The data presented here are robust, overcome several limitations found in the previous literature, and convincingly demonstrate that, compared to VC, combination therapy with VPT is associated with a higher overall incidence of AKI, a more rapid onset of AKI, and a persistently increased daily AKI risk throughout the first week of therapy. Despite the robustness of our methodology, there are a few limitations. This was a single-center, retrospective analysis and is thus subject to the inherit biases associated with this type of study design, and the results should be confirmed in other patient populations. In addition, only approximately 20% of patients in this study were cared for in the ICU; therefore, the results might not be generalizable to the ICU patient population. Furthermore, while the definition of combination therapy used in this manuscript is rational (≥48 hours of combination therapy where each agent was started within 24 hours of the other), definitions used by investigators in other analyses differ slightly (ranging from a requirement of administration of the combination for ≥48–72 hours, with or without the requirement that the agents were started within 48 hours of one other). However, these relatively minor differences are unlikely to explain differences between the findings presented here and those in prior publications. Finally, we chose to exclude patients with baseline renal insufficiency. Patients with baseline renal insufficiency represent an important patient population at risk for developing AKI and warrant evaluation in future studies.
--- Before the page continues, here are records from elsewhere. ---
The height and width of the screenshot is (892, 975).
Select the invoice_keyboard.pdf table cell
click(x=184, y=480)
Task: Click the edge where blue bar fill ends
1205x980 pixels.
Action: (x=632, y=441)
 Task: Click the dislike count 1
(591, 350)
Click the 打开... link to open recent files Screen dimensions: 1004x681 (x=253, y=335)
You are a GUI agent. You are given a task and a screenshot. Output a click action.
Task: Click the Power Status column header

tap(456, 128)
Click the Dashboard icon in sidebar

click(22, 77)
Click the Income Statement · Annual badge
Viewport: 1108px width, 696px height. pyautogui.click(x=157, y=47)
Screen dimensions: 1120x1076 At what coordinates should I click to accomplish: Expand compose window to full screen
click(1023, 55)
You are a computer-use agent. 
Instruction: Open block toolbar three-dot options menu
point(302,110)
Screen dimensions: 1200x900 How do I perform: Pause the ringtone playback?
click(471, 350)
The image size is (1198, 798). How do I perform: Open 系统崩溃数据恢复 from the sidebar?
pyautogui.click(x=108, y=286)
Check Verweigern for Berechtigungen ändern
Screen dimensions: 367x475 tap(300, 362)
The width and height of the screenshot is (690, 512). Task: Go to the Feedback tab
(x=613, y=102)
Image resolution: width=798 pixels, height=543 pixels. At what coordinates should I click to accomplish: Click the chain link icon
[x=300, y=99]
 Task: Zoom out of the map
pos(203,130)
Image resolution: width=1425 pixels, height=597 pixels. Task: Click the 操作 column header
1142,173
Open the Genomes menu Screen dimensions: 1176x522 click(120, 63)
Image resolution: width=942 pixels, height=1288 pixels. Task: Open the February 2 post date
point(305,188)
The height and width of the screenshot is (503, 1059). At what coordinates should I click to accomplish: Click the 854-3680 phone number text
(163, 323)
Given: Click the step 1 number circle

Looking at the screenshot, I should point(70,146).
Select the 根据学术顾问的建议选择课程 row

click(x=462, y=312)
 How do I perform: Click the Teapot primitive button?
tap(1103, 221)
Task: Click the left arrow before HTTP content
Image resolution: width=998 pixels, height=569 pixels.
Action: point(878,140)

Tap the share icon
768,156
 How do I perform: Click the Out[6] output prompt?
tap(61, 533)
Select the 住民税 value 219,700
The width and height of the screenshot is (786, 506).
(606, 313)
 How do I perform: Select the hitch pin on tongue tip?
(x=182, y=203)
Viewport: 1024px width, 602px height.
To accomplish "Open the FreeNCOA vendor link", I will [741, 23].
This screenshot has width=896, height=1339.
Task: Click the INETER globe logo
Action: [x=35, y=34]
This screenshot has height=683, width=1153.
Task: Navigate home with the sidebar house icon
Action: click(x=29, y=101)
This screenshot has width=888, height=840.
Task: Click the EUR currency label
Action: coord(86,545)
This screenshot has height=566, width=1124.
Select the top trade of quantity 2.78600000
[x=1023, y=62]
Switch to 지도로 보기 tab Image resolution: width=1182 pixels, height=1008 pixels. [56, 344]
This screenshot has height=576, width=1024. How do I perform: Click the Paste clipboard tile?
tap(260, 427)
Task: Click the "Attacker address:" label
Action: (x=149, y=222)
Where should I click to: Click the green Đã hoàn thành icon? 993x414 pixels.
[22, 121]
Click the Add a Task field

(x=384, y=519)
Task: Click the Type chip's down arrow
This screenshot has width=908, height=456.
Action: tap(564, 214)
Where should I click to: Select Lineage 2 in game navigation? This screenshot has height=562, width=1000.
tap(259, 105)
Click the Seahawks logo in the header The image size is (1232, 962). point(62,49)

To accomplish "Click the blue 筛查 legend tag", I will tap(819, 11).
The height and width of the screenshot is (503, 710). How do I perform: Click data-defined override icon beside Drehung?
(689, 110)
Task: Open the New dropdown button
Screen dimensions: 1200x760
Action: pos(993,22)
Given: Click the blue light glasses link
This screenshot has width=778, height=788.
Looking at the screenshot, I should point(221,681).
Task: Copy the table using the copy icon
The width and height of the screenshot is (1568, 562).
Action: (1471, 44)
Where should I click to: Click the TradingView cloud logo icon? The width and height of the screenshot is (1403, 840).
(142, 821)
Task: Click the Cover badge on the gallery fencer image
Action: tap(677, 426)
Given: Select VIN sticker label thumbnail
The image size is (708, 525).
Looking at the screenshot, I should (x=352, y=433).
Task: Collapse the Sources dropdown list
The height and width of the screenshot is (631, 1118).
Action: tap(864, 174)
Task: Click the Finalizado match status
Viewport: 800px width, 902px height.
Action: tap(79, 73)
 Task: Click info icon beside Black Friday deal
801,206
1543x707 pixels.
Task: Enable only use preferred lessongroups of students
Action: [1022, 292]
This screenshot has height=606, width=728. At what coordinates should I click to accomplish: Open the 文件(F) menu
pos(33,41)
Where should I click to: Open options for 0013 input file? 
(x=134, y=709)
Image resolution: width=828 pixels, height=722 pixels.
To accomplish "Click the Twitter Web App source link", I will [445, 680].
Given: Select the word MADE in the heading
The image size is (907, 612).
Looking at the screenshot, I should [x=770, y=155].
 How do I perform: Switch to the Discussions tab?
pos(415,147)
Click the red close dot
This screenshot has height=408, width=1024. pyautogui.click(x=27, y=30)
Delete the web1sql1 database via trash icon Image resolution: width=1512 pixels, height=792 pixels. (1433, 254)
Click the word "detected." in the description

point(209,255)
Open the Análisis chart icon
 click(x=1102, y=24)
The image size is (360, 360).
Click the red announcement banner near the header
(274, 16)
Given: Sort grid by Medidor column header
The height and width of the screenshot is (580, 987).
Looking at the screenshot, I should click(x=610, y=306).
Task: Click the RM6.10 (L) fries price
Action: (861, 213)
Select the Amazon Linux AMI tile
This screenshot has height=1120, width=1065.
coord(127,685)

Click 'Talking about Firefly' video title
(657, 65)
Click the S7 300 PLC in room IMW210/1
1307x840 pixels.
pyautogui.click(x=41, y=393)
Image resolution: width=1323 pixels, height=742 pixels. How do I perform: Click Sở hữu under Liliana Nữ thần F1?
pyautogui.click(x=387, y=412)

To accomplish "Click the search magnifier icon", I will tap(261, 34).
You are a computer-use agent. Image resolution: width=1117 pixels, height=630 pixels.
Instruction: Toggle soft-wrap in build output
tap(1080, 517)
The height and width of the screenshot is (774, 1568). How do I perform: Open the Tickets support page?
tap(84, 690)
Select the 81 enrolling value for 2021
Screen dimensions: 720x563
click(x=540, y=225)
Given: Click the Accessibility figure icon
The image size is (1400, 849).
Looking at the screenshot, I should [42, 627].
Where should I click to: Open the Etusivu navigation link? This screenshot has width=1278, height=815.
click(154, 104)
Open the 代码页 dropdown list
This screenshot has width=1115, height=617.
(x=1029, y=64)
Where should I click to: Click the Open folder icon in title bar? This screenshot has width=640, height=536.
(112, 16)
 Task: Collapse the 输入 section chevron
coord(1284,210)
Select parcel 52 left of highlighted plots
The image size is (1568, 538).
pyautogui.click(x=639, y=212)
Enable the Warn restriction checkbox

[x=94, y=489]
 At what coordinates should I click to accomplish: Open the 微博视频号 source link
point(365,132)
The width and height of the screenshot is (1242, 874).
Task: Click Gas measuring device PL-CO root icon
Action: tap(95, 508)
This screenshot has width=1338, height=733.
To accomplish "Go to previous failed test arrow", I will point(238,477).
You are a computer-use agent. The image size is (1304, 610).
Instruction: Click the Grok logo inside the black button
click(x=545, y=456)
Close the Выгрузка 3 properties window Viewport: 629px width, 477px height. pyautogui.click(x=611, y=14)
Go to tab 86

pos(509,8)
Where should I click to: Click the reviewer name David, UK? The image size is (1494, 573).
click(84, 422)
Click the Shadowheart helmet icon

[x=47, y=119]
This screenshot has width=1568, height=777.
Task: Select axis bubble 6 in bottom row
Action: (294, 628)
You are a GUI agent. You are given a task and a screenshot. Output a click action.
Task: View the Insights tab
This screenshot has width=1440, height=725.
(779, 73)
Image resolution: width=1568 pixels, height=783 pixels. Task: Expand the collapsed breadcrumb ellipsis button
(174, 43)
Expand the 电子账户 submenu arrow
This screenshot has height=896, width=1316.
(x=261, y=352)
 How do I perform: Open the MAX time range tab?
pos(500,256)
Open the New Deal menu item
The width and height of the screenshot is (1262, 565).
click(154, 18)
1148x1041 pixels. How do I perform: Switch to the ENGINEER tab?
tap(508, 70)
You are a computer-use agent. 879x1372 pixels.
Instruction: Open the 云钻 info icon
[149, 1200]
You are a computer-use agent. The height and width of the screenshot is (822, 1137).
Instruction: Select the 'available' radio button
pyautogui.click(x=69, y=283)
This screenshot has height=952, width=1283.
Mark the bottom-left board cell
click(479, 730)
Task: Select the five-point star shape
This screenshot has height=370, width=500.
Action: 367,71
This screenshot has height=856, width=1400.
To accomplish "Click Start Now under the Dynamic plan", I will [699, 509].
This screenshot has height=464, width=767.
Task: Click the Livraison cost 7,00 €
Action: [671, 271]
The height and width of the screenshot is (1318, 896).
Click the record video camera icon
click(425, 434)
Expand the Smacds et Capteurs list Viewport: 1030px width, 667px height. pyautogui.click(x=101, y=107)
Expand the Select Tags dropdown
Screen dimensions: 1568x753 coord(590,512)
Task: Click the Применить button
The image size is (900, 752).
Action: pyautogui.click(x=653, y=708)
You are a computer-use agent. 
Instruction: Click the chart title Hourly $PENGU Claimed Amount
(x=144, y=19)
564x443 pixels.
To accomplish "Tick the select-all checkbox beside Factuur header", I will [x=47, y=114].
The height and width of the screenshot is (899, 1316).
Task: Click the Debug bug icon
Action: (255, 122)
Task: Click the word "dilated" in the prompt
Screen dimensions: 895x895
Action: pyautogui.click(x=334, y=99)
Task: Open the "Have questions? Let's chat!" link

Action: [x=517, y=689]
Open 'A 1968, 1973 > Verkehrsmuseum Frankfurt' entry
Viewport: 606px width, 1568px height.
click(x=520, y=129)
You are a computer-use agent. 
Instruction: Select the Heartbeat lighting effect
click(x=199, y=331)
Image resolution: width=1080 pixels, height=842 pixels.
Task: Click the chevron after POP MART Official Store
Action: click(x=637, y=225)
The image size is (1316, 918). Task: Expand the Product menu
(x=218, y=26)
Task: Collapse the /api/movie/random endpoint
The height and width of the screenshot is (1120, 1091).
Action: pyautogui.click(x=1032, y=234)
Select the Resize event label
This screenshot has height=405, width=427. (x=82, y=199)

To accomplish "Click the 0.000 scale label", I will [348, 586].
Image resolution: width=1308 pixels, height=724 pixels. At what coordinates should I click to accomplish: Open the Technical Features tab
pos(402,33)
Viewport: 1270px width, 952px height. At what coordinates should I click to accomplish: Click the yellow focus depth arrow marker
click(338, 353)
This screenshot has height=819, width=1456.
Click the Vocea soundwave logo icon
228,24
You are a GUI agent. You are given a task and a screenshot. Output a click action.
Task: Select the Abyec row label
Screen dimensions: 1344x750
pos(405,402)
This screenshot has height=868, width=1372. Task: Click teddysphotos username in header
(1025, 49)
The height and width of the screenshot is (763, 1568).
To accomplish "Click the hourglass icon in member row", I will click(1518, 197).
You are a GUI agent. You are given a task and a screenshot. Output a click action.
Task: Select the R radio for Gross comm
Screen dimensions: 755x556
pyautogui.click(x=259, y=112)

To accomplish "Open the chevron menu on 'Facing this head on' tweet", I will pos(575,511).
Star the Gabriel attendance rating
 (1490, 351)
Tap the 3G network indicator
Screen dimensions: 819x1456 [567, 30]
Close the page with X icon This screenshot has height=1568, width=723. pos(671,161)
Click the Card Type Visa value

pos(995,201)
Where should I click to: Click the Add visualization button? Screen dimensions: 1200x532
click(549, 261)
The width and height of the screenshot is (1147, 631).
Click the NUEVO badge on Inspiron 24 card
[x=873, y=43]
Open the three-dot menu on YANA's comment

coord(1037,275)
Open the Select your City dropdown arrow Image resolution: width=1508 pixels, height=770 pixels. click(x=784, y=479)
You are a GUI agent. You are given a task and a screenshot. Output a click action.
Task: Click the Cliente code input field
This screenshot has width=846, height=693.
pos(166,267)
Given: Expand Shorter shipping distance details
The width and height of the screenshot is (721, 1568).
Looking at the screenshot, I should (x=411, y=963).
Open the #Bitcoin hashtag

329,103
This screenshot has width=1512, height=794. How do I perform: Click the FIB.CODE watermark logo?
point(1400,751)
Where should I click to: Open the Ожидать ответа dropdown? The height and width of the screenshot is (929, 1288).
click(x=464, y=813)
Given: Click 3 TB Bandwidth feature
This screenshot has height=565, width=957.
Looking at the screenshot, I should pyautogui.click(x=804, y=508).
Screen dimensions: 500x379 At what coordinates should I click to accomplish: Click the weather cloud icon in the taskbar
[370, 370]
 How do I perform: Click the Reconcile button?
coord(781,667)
In conclusion, combination therapy with VPT was independently associated with a 4-fold increased risk of AKI compared to combination therapy with VC. Additionally, AKI with VPT occurred in a more rapid fashion. Despite this rapid onset of AKI, there are opportunities for providers to limit the incidence of this adverse event. Data recently published by our group [10] demonstrated that the highest daily incidence of AKI among patients receiving VPT occurred on day 4 and day 5 of therapy. Therefore, timely de-escalation or discontinuation of 1 or both of the combination agents would likely mitigate AKI risk. However, given the association between VPT and increased AKI risk, it is critical that clinicians consider all risks and benefits of therapy (both efficacy and toxicity) when selecting empiric combination regimens. Clinicians might choose an alternative to piperacillin–tazobactam in settings where vancomycin is coadministered. If antibiogram data demonstrate an advantage with regard to activity against likely gram-negative pathogens of empiric piperacillin–tazobactam, clinicians might combine piperacillin–tazobactam with an alternative gram- positive agent. Because overuse of vancomycin alternatives might be concerning from a stewardship perspective, one approach might be to limit use of combination therapy with vancomycin alternatives and piperacillin–tazobactam to patients who are hemodynamically unstable and thus more likely to be significantly harmed by ineffective empiric gram-negative coverage, while using vancomycin plus cefepime in more stable patients.